Stored items:
★ ★ ★ ★ ★ ★ ★
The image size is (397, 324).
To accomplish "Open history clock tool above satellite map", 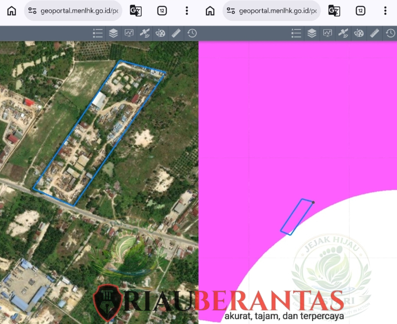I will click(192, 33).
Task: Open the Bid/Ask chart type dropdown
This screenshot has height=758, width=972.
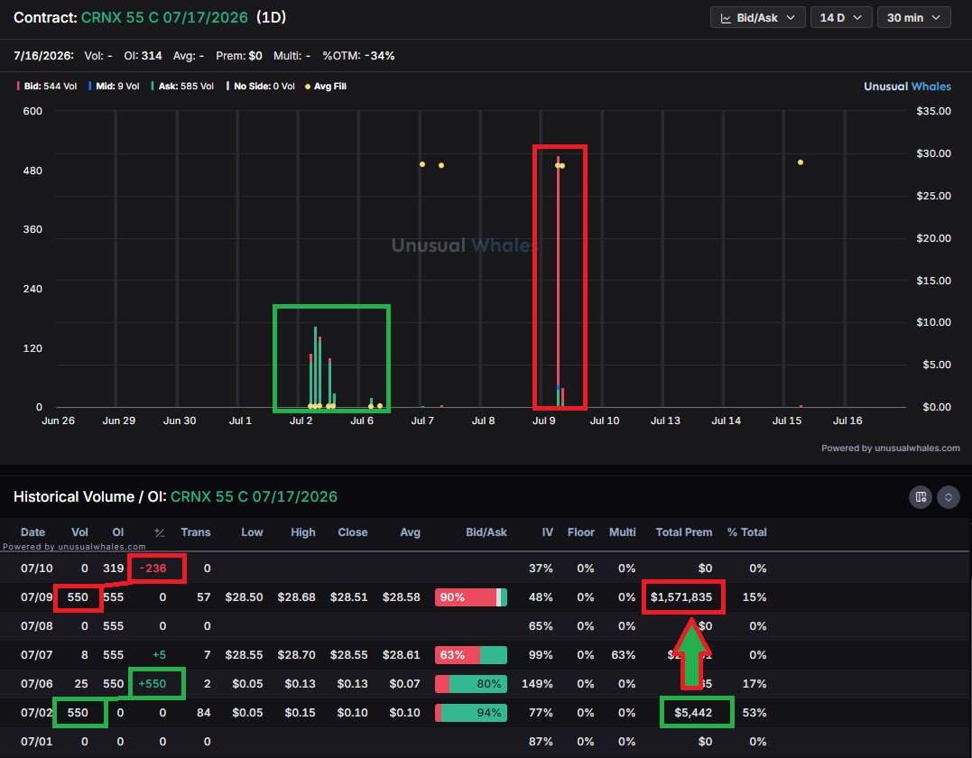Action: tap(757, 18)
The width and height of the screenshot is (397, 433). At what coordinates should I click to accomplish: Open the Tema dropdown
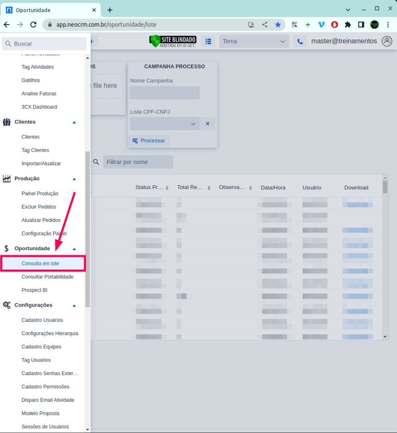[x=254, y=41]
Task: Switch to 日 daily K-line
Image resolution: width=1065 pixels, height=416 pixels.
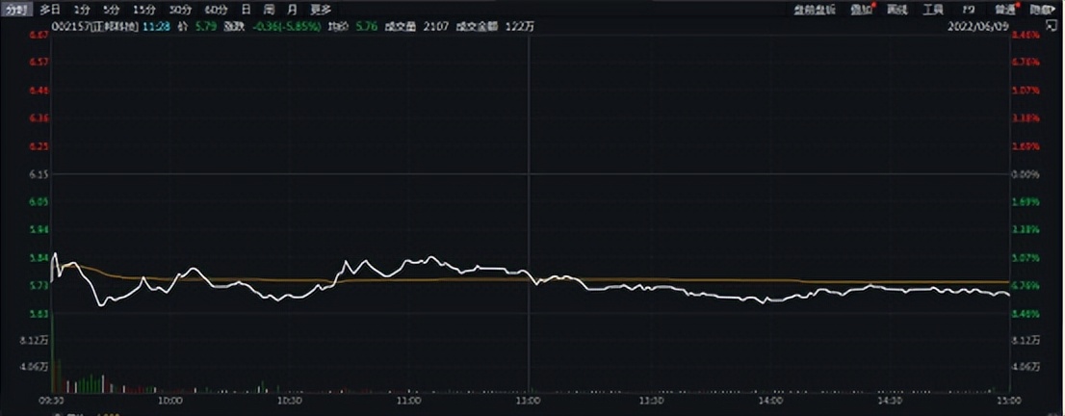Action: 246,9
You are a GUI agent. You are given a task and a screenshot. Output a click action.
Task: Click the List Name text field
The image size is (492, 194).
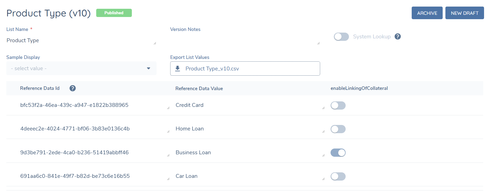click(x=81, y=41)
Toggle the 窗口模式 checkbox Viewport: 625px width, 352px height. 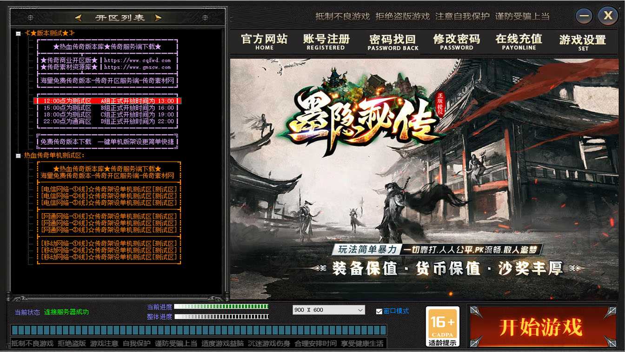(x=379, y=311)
★ ★ ★ ★ ★ ★ ★
- **AIM OF THE TASK**: Pictures are to be left out. Write out only the lines above starting at the one with "This screenshot has height=758, width=972." and ending at the one with "Task: Click the List Name text field", both lines included, exactly.

- **REPLY TO THE EXERCISE**:
This screenshot has height=758, width=972.
Action: tap(757, 18)
The width and height of the screenshot is (397, 433). At what coordinates should I click to accomplish: Open the Tema dropdown
[x=254, y=41]
Task: Switch to 日 daily K-line
Image resolution: width=1065 pixels, height=416 pixels.
Action: 246,9
You are a GUI agent. You are given a task and a screenshot. Output a click action.
Task: Click the List Name text field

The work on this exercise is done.